__Task to complete__.
Return exactly the span of lines in the following data that opens with the line containing "Open the 搜索 search tab" and closes with the line containing "Select the Gewijzigd". Include nothing else.

__Input for this task__.
┌──

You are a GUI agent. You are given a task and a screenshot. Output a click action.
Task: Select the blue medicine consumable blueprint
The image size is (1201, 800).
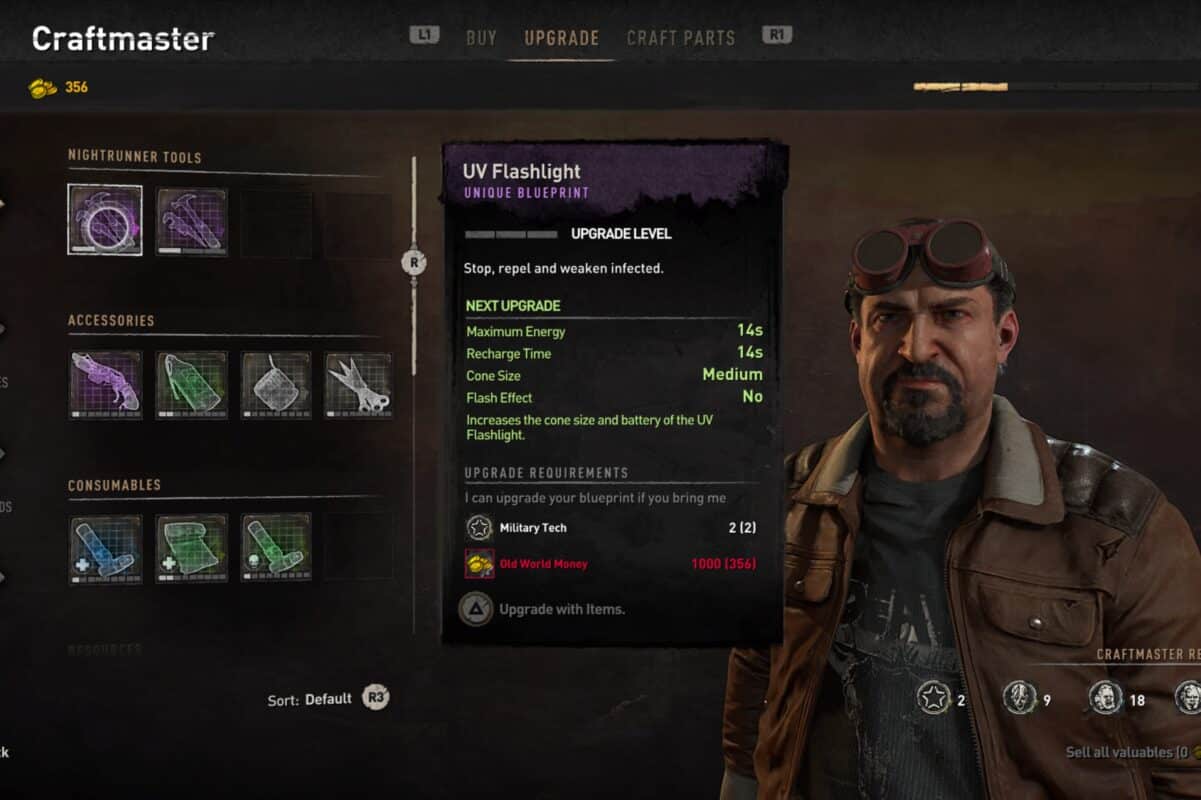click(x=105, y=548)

└──
┌──

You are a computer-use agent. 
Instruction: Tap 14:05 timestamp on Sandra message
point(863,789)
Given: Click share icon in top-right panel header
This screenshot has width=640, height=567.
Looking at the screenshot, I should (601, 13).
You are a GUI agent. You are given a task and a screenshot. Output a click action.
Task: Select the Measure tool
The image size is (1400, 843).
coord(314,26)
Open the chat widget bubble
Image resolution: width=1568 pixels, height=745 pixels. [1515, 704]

└──
┌──

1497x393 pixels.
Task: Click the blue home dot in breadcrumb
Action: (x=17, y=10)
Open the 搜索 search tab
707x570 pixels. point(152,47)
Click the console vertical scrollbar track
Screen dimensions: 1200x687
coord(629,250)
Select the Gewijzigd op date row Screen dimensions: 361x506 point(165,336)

└──

__Completed task__.
Open the 搜索 search tab
707x570 pixels. point(152,47)
Click the console vertical scrollbar track
Screen dimensions: 1200x687
coord(629,250)
Select the Gewijzigd op date row Screen dimensions: 361x506 point(165,336)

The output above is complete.